Le mécontentement social compte incontestablement parmi les motifs incitant à explorer de nouvelles stratégies pour modifier certains modes de vie, au même titre que le désagrément de vivre dans des environnements trop artificiels. L’impératif de garantir une vie sociale non seulement plus équitable mais aussi plus en adéquation avec la nature est à la base de nombreuses tentatives de réconciliation entre la ville et la campagne. Elles ont malheureusement souvent montré combien il était difficile et délicat d’établir de bonnes interactions entre celles-ci donnant naissance à des projets au détriment de l’une ou de l’autre. Parmi les différents projets n’étant pas restés théoriques comme celui du rêveur réactionnaire Clubb, il faut citer un site aux portes de Copenhague créé il y a plus de 50 ans comme « ville d’été » plantée de potagers et de jardins au cœur d’un écrin de verdure. Lorsqu’on la voit sur des clichés pris d’en haut, cette réalisation est si séduisante du point de vue formel qu’on a du mal à croître qu’elle est réelle. Elle se distingue par un agencement véritablement inhabituel : une immense étendue plate ponctuée de nombreux cercles, tous identiques, et contenant de minuscules maisons, elles aussi identiques, disposées les unes à côté des autres sur la ligne de circonférence de la parcelle. Ce schéma jalonné de cercles - aussi curieux qu’intéressant - est l’œuvre de l’architecte paysagiste Erik Mygind.
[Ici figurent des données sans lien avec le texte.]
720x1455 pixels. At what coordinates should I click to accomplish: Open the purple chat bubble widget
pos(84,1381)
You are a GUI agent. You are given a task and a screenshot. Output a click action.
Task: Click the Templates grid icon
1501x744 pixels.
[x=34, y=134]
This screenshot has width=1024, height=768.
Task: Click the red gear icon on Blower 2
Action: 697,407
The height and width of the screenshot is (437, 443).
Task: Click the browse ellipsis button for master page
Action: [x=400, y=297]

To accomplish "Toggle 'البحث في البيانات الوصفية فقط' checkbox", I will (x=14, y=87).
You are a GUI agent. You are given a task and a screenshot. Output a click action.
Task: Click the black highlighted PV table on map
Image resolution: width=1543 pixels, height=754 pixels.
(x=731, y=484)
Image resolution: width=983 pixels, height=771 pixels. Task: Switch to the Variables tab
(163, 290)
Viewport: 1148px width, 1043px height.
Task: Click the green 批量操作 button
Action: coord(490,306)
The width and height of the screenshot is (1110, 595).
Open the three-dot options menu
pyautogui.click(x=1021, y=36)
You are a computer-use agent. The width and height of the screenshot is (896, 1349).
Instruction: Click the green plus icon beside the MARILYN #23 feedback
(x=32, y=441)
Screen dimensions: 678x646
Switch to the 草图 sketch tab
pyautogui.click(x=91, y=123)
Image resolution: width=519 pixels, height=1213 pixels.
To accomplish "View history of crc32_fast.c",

Approuvé par la municipalité de Brøndby, le projet vit le jour en 1964. Brøndby Haveby, également appelée la « cité-jardin » est une petite communauté et l’utilisation des maisons est subordonnée à des règles : seules les personnes possédant une résidence dans un rayon de 20 kilomètres peuvent devenir propriétaires et il n’est possible de les louer et d’y demeurer qu’entre avril et octobre ainsi que le week-end, tous les deux mois, pendant toute l’année. Durant cette période, chacun peut s’accorder une pause et s’évader dans cette fascinante oasis de verdure pour se consacrer aux plantes ornementales ou fruitières et faire un peu d’horticulture ou de jardinage.

Comprenant actuellement 284 jardins, Brøndby compte 24 maisons à l’intérieur de chaque circonférence sur un terrain d’une surface totale d’environ 400 m². Un ensemble de règles très simples régit le quotidien de la communauté, résidents ou nouveaux arrivants. La structure globale du projet a été conçue sur le modèle d’un village danois traditionnel dont le noyau est un cœur social favorisant l’interaction tout en préservant une certaine intimité. Pour créer une plus grande cohésion et mieux connaître ses voisins, des travaux communs, des fêtes en plein air et des spectacles de musique sont également prévus. Rien d’étonnant si un pays qui a fait du vélo le moyen de locomotion privilégié au quotidien a voulu répondre à une exigence aussi profondément ancrée dans l’âme humaine que le lien avec la nature. Il serait bon qu’une initiative d’urbanisme aussi unique et écologique passe du statut de fantaisie excentrique à celui de réalisation beaucoup plus fréquente et plus ordinaire pour tous, et en particulier pour les habitants des grandes villes.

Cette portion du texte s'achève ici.